Haushaltsauflösung: Ablauf, Fristen und was zuerst zu klären ist
Eine Haushaltsauflösung fällt fast immer in eine Zeit, in der man wenig Kraft für Organisation hat: nach einem Todesfall oder beim Umzug ins Pflegeheim. Gleichzeitig läuft eine Frist vom Vermieter. Diese Reihenfolge hilft.
1. Klären, wer beauftragen darf
Bei mehreren Erben braucht es die Zustimmung aller Berechtigten. Wird das Erbe ausgeschlagen, fällt die Räumung an den Vermieter zurück — dann darfst du gar nicht beauftragen. Kläre das vor dem ersten Angebot.
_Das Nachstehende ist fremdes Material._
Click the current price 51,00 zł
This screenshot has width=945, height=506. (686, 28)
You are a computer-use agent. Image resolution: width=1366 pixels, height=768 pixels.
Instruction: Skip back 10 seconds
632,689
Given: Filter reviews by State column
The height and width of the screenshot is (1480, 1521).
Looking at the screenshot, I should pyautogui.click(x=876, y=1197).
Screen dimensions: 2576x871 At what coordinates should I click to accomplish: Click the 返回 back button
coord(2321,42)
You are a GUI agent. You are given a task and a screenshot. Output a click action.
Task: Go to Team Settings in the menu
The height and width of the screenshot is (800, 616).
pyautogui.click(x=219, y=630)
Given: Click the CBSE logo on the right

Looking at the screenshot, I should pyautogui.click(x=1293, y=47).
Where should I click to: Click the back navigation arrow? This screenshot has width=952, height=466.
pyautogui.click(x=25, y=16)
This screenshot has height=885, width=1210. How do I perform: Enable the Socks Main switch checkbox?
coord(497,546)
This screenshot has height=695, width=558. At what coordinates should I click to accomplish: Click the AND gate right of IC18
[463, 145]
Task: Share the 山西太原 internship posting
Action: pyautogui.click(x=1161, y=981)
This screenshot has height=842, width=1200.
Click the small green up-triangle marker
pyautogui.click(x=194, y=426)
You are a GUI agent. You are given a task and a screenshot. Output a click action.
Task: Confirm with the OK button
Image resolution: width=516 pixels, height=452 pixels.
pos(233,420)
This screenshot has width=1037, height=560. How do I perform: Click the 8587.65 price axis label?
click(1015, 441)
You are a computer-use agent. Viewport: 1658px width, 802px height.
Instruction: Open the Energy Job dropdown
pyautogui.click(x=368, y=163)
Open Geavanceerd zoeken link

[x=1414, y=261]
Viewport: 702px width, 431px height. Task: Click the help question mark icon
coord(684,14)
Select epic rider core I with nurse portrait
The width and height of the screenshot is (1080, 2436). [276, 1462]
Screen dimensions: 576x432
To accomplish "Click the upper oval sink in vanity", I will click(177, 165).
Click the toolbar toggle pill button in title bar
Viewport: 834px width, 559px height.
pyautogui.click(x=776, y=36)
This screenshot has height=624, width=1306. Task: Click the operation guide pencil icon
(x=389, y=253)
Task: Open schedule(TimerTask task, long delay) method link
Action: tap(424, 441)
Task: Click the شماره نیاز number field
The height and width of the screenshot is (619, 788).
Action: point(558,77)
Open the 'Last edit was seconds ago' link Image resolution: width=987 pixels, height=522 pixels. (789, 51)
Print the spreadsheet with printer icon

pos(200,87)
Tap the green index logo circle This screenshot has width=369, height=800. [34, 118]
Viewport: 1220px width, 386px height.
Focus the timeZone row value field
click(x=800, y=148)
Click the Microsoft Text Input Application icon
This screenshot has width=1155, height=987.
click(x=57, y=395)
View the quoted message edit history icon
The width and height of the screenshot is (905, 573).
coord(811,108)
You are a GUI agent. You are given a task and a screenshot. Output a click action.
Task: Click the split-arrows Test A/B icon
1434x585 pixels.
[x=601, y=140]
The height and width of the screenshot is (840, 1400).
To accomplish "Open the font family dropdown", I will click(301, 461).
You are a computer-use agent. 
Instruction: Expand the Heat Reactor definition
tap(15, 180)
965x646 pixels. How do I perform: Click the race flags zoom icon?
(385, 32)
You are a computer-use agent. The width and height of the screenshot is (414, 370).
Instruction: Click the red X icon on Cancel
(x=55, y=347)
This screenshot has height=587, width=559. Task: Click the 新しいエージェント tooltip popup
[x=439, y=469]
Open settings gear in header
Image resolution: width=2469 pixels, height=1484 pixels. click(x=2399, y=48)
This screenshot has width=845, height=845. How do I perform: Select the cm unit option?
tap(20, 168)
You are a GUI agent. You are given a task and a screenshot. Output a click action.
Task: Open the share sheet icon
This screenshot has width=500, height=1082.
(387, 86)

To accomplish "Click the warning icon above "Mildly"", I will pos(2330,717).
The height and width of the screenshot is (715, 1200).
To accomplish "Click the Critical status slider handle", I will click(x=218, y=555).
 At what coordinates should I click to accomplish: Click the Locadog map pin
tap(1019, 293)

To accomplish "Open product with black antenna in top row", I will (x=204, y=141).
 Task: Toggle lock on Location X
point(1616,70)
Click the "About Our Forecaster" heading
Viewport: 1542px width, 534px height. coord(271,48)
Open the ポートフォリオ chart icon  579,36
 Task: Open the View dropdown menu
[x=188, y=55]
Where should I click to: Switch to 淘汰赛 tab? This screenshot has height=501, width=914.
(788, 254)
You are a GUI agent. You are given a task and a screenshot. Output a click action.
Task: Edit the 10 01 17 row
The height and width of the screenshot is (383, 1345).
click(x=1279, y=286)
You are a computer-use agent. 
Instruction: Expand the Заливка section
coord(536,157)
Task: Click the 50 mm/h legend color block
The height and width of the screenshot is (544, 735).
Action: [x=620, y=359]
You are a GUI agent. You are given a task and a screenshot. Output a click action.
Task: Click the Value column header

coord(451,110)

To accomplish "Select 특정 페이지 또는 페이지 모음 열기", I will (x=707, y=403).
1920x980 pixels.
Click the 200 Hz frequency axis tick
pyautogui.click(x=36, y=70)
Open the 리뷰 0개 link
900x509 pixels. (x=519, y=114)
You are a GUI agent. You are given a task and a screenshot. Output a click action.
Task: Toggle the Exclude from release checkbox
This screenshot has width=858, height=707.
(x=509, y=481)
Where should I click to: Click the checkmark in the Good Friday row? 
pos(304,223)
2. Sichten, bevor jemand kommt
Unterlagen, Fotos, Schmuck, Schlüssel: Was einmal im Container liegt, kommt nicht zurück. Nimm dir dafür einen eigenen Termin, auch wenn die Zeit drängt. Wer das der Räumfirma überlässt, bereut es meist.
3. Kündigungsfrist prüfen
Im Todesfall gelten oft verkürzte Fristen. In Österreich können Erben den Mietvertrag außerordentlich kündigen; die Einzelheiten hängen vom Vertrag ab. Eine Woche Klärung spart hier schnell eine Monatsmiete.
4. Angebote einholen
Rechne mit 800–2.000 € für eine kleine Wohnung, 1.500–3.500 € für drei bis vier Zimmer, ab 3.000 € für ein Haus. Endreinigung kostet 150–500 € extra und ist fast immer sinnvoll.
5. Übergabe dokumentieren
Fotos von jedem Raum nach der Räumung, mit Datum. Das ist die beste Grundlage, wenn der Vermieter später Ansprüche stellt.